• [What is required]
Rewrite the data from the line containing "Where should I" through the end, replacing "repository" with "project" and leaving everything else unchanged.

Collected data
━━━━━━
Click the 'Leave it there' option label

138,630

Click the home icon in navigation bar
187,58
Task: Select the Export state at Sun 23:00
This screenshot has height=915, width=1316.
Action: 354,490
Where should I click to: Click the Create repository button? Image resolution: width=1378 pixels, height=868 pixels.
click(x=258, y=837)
━━━━━━
• [Correct output]
Where should I click to: Click the Create project button? Image resolution: width=1378 pixels, height=868 pixels.
click(x=258, y=837)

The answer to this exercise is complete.